Secondo Transparency International, “il CPI 2024 fotografa nel complesso un’Europa occidentale in cui, pur rimanendo la regione con il punteggio più alto (64), gli sforzi per combattere la corruzione sono fermi o in diminuzione. Le maggiori economie della regione (Francia e Germania) registrano un calo e persino quelle tradizionalmente più forti (Norvegia e Svezia) ottengono i loro punteggi più bassi. Questo stallo compromette la capacità di affrontare le sfide più urgenti: la crisi climatica, la questione dello Stato di diritto e l’efficienza dei servizi pubblici”. Transparency ricorda quindi che “per far fronte all’indebolimento degli sforzi anticorruzione, nel 2023, la Commissione europea ha proposto alcune misure per rafforzare gli strumenti a disposizione degli Stati membri dell’Ue per combattere la corruzione. Prima fra tutte – sottolinea – una Direttiva Anticorruzione che consentirebbe all’Unione Europea di consolidare il proprio ruolo nella lotta alla corruzione, armonizzando la legislazione anticorruzione degli Stati membri e rendendo obbligatoria nel diritto comunitario l’incriminazione per i reati previsti dalla Convenzione delle Nazioni Unite contro la corruzione (Uncac)”.
Anac, “brusco salto indietro dell’Italia”
“Il passaggio dalla 42esima alla 52esima posizione nella classifica globale dell’indice di Transparency International segna per l’Italia un brusco salto indietro, estremamente preoccupante, e vanifica tanti sforzi fatti negli ultimi anni, guadagnando credibilità interna ed internazionale”. Lo ha detto Giuseppe Busia, presidente dell’Autorità Nazionale Anticorruzione, alla presentazione dell’indice CPI 2024 di Transparency International. “Tale risultato – rileva il presidente dell’Anac – incide negativamente sulla fiducia dei cittadini, quanto mai preziosa in questo delicato momento storico, oltre a ridurre l’attrattività del nostro Paese agli occhi degli investitori esteri, con conseguente perdita di occasioni di crescita e sviluppo.

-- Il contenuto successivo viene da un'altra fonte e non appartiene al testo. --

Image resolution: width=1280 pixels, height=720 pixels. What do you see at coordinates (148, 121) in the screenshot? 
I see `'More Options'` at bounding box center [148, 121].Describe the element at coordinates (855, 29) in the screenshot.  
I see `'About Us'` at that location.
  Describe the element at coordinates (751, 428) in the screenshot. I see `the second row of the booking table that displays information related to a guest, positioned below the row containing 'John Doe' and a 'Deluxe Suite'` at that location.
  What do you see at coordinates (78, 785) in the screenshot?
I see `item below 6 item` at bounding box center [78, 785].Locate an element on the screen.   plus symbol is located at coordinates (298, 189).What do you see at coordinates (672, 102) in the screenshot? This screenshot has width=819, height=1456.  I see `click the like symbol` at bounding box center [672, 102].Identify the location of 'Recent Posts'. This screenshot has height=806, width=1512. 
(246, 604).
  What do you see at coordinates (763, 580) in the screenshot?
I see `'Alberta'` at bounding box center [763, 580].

Purtroppo – aggiunge Busia – pesano alcune scelte recenti, quali l’abrogazione del reato di abuso d’ufficio, che ha lasciato aperti diversi vuoti di tutela, o l’innalzamento delle soglie per gli affidamenti diretti di servizi e forniture fino a 140mila euro, che oltre a ridurre la trasparenza, rischia di far lievitare la spesa pubblica e pesa il mancato impegno rispetto a interventi normativi che a livello internazionale ci sollecitano da troppi anni, come l’assenza di una seria disciplina sulle lobby, non criminalizzatrice ma improntata alla assoluta trasparenza, e l’estensione delle regole su conflitti di interessi, sulle incompatibilità e sulle inconferibilità anche alle cariche politiche, mentre noi, pur con una normativa certamente da rivedere, ci siamo fermati a livello amministrativo e dirigenziale”. Secondo Busia, “recuperare è possibile ma richiede volontà politica di tutti: ricordo solo che tre anni fa, presentando nel 2022 lo stesso indice, avevamo festeggiato il fatto di aver scalato ben 10 posizioni”.